RECORDS FOR THIS TASK:
■ ■ ■ ■ ■

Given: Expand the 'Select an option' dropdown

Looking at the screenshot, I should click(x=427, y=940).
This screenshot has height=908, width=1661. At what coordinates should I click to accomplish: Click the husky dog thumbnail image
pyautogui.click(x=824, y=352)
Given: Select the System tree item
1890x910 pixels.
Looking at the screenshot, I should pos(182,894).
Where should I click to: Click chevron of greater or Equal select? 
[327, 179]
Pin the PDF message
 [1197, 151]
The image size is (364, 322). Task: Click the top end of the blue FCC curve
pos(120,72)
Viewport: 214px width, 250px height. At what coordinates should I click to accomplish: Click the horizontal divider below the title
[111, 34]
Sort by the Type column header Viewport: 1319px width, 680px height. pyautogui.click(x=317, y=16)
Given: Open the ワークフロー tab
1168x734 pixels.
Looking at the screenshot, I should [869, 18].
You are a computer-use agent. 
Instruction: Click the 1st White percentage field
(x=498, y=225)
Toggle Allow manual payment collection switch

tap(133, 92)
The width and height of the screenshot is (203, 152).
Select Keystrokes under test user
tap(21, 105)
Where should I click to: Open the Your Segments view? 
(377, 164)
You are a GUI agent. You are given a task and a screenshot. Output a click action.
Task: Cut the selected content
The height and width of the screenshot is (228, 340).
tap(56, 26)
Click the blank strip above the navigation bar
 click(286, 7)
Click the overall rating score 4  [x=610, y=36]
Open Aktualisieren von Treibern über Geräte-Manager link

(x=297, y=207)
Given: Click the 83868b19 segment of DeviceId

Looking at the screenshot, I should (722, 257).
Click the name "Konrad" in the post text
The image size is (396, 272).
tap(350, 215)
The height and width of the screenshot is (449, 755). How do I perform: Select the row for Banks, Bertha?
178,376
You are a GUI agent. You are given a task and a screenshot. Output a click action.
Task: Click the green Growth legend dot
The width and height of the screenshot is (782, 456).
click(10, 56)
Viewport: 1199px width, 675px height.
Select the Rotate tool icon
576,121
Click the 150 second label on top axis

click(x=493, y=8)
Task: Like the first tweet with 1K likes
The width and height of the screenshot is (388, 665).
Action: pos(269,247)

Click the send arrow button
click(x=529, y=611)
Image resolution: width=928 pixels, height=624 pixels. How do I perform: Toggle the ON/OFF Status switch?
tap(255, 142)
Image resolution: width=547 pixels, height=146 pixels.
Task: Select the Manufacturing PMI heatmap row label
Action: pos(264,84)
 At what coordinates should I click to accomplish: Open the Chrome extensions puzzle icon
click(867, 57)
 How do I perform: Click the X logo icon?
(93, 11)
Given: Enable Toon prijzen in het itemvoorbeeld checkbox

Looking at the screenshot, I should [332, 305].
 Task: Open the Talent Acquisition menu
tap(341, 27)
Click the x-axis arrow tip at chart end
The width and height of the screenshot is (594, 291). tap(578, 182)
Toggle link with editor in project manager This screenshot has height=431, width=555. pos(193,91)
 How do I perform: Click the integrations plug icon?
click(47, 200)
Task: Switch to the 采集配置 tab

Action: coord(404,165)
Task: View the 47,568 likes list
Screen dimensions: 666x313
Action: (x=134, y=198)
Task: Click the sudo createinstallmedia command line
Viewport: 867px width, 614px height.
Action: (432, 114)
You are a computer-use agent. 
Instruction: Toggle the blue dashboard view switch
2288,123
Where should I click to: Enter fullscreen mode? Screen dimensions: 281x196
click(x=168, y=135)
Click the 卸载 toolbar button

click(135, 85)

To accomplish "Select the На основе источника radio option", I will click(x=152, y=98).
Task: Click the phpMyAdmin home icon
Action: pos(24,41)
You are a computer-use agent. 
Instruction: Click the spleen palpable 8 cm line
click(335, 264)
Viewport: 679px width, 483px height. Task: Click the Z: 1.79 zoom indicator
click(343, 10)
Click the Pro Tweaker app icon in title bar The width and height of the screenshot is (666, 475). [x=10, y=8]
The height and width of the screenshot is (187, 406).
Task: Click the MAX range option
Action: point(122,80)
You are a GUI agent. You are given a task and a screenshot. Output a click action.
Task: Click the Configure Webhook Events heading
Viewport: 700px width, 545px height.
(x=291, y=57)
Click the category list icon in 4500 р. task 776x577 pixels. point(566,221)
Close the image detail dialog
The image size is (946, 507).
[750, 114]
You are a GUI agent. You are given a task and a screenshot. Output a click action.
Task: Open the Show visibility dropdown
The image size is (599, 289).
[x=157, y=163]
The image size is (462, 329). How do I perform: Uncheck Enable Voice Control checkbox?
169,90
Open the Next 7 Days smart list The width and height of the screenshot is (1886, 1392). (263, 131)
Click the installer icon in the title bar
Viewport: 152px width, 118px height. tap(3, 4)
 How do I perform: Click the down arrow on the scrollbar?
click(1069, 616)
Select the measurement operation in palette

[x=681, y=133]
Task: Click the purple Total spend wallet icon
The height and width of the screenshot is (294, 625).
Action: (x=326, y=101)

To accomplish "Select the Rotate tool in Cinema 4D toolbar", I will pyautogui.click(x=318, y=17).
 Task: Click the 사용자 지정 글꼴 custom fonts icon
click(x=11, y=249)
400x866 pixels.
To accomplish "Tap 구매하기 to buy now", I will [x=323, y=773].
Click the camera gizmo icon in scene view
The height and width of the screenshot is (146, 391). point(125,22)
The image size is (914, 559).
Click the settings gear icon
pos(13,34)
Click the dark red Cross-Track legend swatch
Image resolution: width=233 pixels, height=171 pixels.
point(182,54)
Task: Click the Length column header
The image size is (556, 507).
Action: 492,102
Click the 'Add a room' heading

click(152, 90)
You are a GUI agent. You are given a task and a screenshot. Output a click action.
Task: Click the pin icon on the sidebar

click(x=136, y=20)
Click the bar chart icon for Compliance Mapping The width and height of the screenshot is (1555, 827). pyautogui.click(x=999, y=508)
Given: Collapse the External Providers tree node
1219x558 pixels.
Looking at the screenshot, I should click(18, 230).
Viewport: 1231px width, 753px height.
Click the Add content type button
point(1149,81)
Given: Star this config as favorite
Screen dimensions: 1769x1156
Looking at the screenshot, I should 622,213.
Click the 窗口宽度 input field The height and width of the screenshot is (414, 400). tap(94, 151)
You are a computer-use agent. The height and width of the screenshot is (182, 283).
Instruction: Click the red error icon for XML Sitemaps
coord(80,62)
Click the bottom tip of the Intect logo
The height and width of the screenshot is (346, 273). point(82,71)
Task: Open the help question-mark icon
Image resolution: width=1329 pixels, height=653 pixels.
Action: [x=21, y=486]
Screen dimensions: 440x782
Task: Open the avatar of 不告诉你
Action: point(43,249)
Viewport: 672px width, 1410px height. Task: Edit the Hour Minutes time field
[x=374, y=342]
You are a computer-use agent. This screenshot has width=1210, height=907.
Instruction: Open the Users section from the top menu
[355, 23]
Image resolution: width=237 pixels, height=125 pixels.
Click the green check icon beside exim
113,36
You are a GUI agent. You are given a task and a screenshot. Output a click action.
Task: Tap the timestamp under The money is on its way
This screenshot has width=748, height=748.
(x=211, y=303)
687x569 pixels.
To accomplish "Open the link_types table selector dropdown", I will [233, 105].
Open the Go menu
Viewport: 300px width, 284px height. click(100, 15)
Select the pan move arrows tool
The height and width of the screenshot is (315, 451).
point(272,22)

■ ■ ■ ■ ■

WRITTEN REQUEST: Rewrite every line of the items above as a numbered list, dropping the blank lines.

FINISHED TASK:
1. Given: Expand the 'Select an option' dropdown
2. Looking at the screenshot, I should click(x=427, y=940).
3. This screenshot has height=908, width=1661. At what coordinates should I click to accomplish: Click the husky dog thumbnail image
4. pyautogui.click(x=824, y=352)
5. Given: Select the System tree item
6. 1890x910 pixels.
7. Looking at the screenshot, I should pos(182,894).
8. Where should I click to: Click chevron of greater or Equal select? 
9. [327, 179]
10. Pin the PDF message
11.  [1197, 151]
12. The image size is (364, 322). Task: Click the top end of the blue FCC curve
13. pos(120,72)
14. Viewport: 214px width, 250px height. At what coordinates should I click to accomplish: Click the horizontal divider below the title
15. [111, 34]
16. Sort by the Type column header Viewport: 1319px width, 680px height. pyautogui.click(x=317, y=16)
17. Given: Open the ワークフロー tab
18. 1168x734 pixels.
19. Looking at the screenshot, I should [869, 18].
20. You are a computer-use agent. 
21. Instruction: Click the 1st White percentage field
22. (x=498, y=225)
23. Toggle Allow manual payment collection switch
24. tap(133, 92)
25. The width and height of the screenshot is (203, 152).
26. Select Keystrokes under test user
27. tap(21, 105)
28. Where should I click to: Open the Your Segments view? 
29. (377, 164)
30. You are a GUI agent. You are given a task and a screenshot. Output a click action.
31. Task: Cut the selected content
32. The height and width of the screenshot is (228, 340).
33. tap(56, 26)
34. Click the blank strip above the navigation bar
35.  click(286, 7)
36. Click the overall rating score 4  [x=610, y=36]
37. Open Aktualisieren von Treibern über Geräte-Manager link
38. (x=297, y=207)
39. Given: Click the 83868b19 segment of DeviceId
40. Looking at the screenshot, I should (722, 257).
41. Click the name "Konrad" in the post text
42. The image size is (396, 272).
43. tap(350, 215)
44. The height and width of the screenshot is (449, 755). How do I perform: Select the row for Banks, Bertha?
45. 178,376
46. You are a GUI agent. You are given a task and a screenshot. Output a click action.
47. Task: Click the green Growth legend dot
48. The width and height of the screenshot is (782, 456).
49. click(10, 56)
50. Viewport: 1199px width, 675px height.
51. Select the Rotate tool icon
52. 576,121
53. Click the 150 second label on top axis
54. click(x=493, y=8)
55. Task: Like the first tweet with 1K likes
56. The width and height of the screenshot is (388, 665).
57. Action: pos(269,247)
58. Click the send arrow button
59. click(x=529, y=611)
60. Image resolution: width=928 pixels, height=624 pixels. How do I perform: Toggle the ON/OFF Status switch?
61. tap(255, 142)
62. Image resolution: width=547 pixels, height=146 pixels.
63. Task: Select the Manufacturing PMI heatmap row label
64. Action: pos(264,84)
65.  At what coordinates should I click to accomplish: Open the Chrome extensions puzzle icon
66. click(867, 57)
67.  How do I perform: Click the X logo icon?
68. (93, 11)
69. Given: Enable Toon prijzen in het itemvoorbeeld checkbox
70. Looking at the screenshot, I should [332, 305].
71.  Task: Open the Talent Acquisition menu
72. tap(341, 27)
73. Click the x-axis arrow tip at chart end
74. The width and height of the screenshot is (594, 291). tap(578, 182)
75. Toggle link with editor in project manager This screenshot has height=431, width=555. pos(193,91)
76.  How do I perform: Click the integrations plug icon?
77. click(47, 200)
78. Task: Switch to the 采集配置 tab
79. Action: coord(404,165)
80. Task: View the 47,568 likes list
81. Screen dimensions: 666x313
82. Action: (x=134, y=198)
83. Task: Click the sudo createinstallmedia command line
84. Viewport: 867px width, 614px height.
85. Action: (432, 114)
86. You are a computer-use agent. 
87. Instruction: Toggle the blue dashboard view switch
88. 2288,123
89. Where should I click to: Enter fullscreen mode? Screen dimensions: 281x196
90. click(x=168, y=135)
91. Click the 卸载 toolbar button
92. click(135, 85)
93. To accomplish "Select the На основе источника radio option", I will click(x=152, y=98).
94. Task: Click the phpMyAdmin home icon
95. Action: pos(24,41)
96. You are a computer-use agent. 
97. Instruction: Click the spleen palpable 8 cm line
98. click(335, 264)
99. Viewport: 679px width, 483px height. Task: Click the Z: 1.79 zoom indicator
100. click(343, 10)
101. Click the Pro Tweaker app icon in title bar The width and height of the screenshot is (666, 475). [x=10, y=8]
102. The height and width of the screenshot is (187, 406).
103. Task: Click the MAX range option
104. Action: point(122,80)
105. You are a GUI agent. You are given a task and a screenshot. Output a click action.
106. Task: Click the Configure Webhook Events heading
107. Viewport: 700px width, 545px height.
108. (x=291, y=57)
109. Click the category list icon in 4500 р. task 776x577 pixels. point(566,221)
110. Close the image detail dialog
111. The image size is (946, 507).
112. [750, 114]
113. You are a GUI agent. You are given a task and a screenshot. Output a click action.
114. Task: Open the Show visibility dropdown
115. The image size is (599, 289).
116. [x=157, y=163]
117. The image size is (462, 329). How do I perform: Uncheck Enable Voice Control checkbox?
118. 169,90
119. Open the Next 7 Days smart list The width and height of the screenshot is (1886, 1392). (263, 131)
120. Click the installer icon in the title bar
121. Viewport: 152px width, 118px height. tap(3, 4)
122.  How do I perform: Click the down arrow on the scrollbar?
123. click(1069, 616)
124. Select the measurement operation in palette
125. [x=681, y=133]
126. Task: Click the purple Total spend wallet icon
127. The height and width of the screenshot is (294, 625).
128. Action: (x=326, y=101)
129. To accomplish "Select the Rotate tool in Cinema 4D toolbar", I will pyautogui.click(x=318, y=17).
130.  Task: Click the 사용자 지정 글꼴 custom fonts icon
131. click(x=11, y=249)
132. 400x866 pixels.
133. To accomplish "Tap 구매하기 to buy now", I will [x=323, y=773].
134. Click the camera gizmo icon in scene view
135. The height and width of the screenshot is (146, 391). point(125,22)
136. The image size is (914, 559).
137. Click the settings gear icon
138. pos(13,34)
139. Click the dark red Cross-Track legend swatch
140. Image resolution: width=233 pixels, height=171 pixels.
141. point(182,54)
142. Task: Click the Length column header
143. The image size is (556, 507).
144. Action: 492,102
145. Click the 'Add a room' heading
146. click(152, 90)
147. You are a GUI agent. You are given a task and a screenshot. Output a click action.
148. Task: Click the pin icon on the sidebar
149. click(x=136, y=20)
150. Click the bar chart icon for Compliance Mapping The width and height of the screenshot is (1555, 827). pyautogui.click(x=999, y=508)
151. Given: Collapse the External Providers tree node
152. 1219x558 pixels.
153. Looking at the screenshot, I should click(18, 230).
154. Viewport: 1231px width, 753px height.
155. Click the Add content type button
156. point(1149,81)
157. Given: Star this config as favorite
158. Screen dimensions: 1769x1156
159. Looking at the screenshot, I should 622,213.
160. Click the 窗口宽度 input field The height and width of the screenshot is (414, 400). tap(94, 151)
161. You are a computer-use agent. The height and width of the screenshot is (182, 283).
162. Instruction: Click the red error icon for XML Sitemaps
163. coord(80,62)
164. Click the bottom tip of the Intect logo
165. The height and width of the screenshot is (346, 273). point(82,71)
166. Task: Open the help question-mark icon
167. Image resolution: width=1329 pixels, height=653 pixels.
168. Action: [x=21, y=486]
169. Screen dimensions: 440x782
170. Task: Open the avatar of 不告诉你
171. Action: point(43,249)
172. Viewport: 672px width, 1410px height. Task: Edit the Hour Minutes time field
173. [x=374, y=342]
174. You are a computer-use agent. This screenshot has width=1210, height=907.
175. Instruction: Open the Users section from the top menu
176. [355, 23]
177. Image resolution: width=237 pixels, height=125 pixels.
178. Click the green check icon beside exim
179. 113,36
180. You are a GUI agent. You are given a task and a screenshot. Output a click action.
181. Task: Tap the timestamp under The money is on its way
182. This screenshot has width=748, height=748.
183. (x=211, y=303)
184. 687x569 pixels.
185. To accomplish "Open the link_types table selector dropdown", I will [233, 105].
186. Open the Go menu
187. Viewport: 300px width, 284px height. click(100, 15)
188. Select the pan move arrows tool
189. The height and width of the screenshot is (315, 451).
190. point(272,22)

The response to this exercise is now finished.